[an error occurred while processing this directive]

Software > OpenVMS Systems > Documentation > 82final > 6552

HP OpenVMS Systems Documentation

HP Availability Manager User's Guide

Contents

Index

4.3.4.2 LAN Device Transmit Data Page

The LAN Device Transmit Data page, shown in Figure 4-22, displays LAN device transmit data.

Figure 4-22 LAN Device Transmit Data Page

Table 4-22 describes the data displayed in Figure 4-22.

**Table 4-22 LAN Device Transmit Data**
Data	Description
Messages Sent	Number of packets sent by this bus, including multicast packets.
Bytes Sent	Number of bytes in packets sent by this LAN device, including multicast packets.
Multicast Msgs Sent	Number of multicast packets sent by this LAN device.
Multicast Bytes Sent	Number of multicast bytes in packets sent by this LAN device.
Outstanding I/O Count	Number of transmit requests being processed by LAN driver.

4.3.4.3 LAN Device Receive Data Page

The LAN Device Receive Data page, shown in Figure 4-23, displays LAN device receive data.

Figure 4-23 LAN Device Receive Data Page

Table 4-23 describes the data displayed in Figure 4-23.

**Table 4-23 LAN Device Receive Data**
Data	Description
Messages Rcvd	Number of packets received by this LAN device, including multicast packets.
Bytes Received	Number of bytes in packets received by this LAN device, including multicast packets.
Multicast Msgs Rcvd	Number of multicast NISCA packets received by this LAN device.
Multicast Bytes Rcvd	Number of multicast bytes received by this LAN device.

4.3.4.4 LAN Device Events Data Page

The LAN Device Events Data page, shown in Figure 4-24, displays LAN device events data.

Figure 4-24 LAN Device Events Data Page

Table 4-24 describes the data displayed in Figure 4-24.

**Table 4-24 LAN Device Events Data**
Data	Description
Port Usable	Number of times the LAN device became usable.
Port Unusable	Number of times the LAN device became unusable.
Address Change	Number of times the LAN device's LAN address changed.
Restart Failures	Number of times the LAN device failed to restart.
Last Event	Event type of the last LAN device event (for example, LAN address change, an error, and so on).
Time of Last Event	Time the last event occurred.

4.3.4.5 LAN Device Errors Data Page

The LAN Device Errors Data page, shown in Figure 4-25, displays LAN device errors data.
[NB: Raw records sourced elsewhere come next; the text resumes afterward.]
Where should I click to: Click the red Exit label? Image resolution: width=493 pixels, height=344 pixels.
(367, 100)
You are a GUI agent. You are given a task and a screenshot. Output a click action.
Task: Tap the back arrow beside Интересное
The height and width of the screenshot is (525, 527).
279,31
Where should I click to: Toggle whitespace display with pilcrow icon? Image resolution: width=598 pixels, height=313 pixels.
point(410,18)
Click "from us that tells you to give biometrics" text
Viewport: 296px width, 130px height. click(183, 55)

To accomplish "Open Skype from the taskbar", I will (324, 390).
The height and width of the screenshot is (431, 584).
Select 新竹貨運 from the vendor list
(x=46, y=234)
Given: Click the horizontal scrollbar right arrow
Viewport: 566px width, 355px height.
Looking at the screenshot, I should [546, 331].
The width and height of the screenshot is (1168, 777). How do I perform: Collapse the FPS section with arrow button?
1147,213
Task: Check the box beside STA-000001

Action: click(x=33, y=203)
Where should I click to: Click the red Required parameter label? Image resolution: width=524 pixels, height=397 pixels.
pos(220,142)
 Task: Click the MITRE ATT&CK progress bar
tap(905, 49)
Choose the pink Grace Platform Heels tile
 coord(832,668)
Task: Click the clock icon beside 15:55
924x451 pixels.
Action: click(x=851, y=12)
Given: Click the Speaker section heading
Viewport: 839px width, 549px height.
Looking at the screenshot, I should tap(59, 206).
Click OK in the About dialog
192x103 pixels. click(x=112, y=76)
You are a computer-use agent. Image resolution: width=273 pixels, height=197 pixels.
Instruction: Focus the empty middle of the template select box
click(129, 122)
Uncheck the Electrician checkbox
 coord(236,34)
Figure 4-25 LAN Device Errors Data Page

Table 4-25 describes the data displayed in Figure 4-25.

**Table 4-25 LAN Device Errors Data**
Data	Description
Bad SCSSYSTEM ID	Received a packet with the wrong SCSSYSTEM ID in it.
MC Msgs Directed to TR Layer	Number of multicast packets directed to the NISCA Transport layer.
Short CC Messages Received	Number of packets received that were too short to contain a NISCA channel control header.
Short DX Messages Received	Number of packets received that were too short to contain a NISCA DX header.
CH Allocation Failures	Number of times the system failed to allocate memory for use as a channel structure in response to a packet received by this LAN device.
VC Allocation Failures	Number of times the system failed to allocate memory for use as a VC structure in response to a packet received by this LAN device.
Wrong Port	Number of packets addressed to the wrong NISCA address.
Port Disabled	Number of packets discarded because the LAN device was disabled.
H/W Transmit Errors	Number of local hardware transmit errors.
Hello Transmit Errors	Number of transmit errors during HELLOs.
Last Transmit Error Reason	Reason for last transmit error.
Time of Last Transmit Error	Time of last transmit error: date and time.

Chapter 5
Getting Information About Events

Note

Before you start this chapter, be sure to read the explanations of data collection, events, thresholds, and occurrences in Chapter 1.

The Availability Manager indicates resource availability problems in the Event pane Figure 5-1 of the main Application window (see Figure 1-1).

Figure 5-1 OpenVMS Event Pane

The Event pane helps you identify system problems. In many cases, you can apply fixes to correct these problems as well, as explained in Chapter 6.

The Availability Manager displays a warning message in the Event pane whenever it detects a resource availability problem. If logging is enabled (the default), the Availability Manager also logs each event in the Events Log file, which you can display or print. (See Section 5.2 for the location of this file and a cautionary note about it.)

Occurrence Counters

During data collection, any time data meets or exceeds the threshold for an event, an occurrence counter is incremented. When the incremented value matches the value in the Occurrence box on the Event Customization page (Figure 1-6), the event is posted in the Event pane of the Application window (see Figure 1-1).

Note that some events are triggered when data is lower than the threshold; other events are triggered when data is higher than the threshold.

If, at any time during data collection, the data does not meet or exceed the threshold, the occurrence counter is set to 0, and the event is removed from the Event pane. Figure 5-2 depicts this sequence.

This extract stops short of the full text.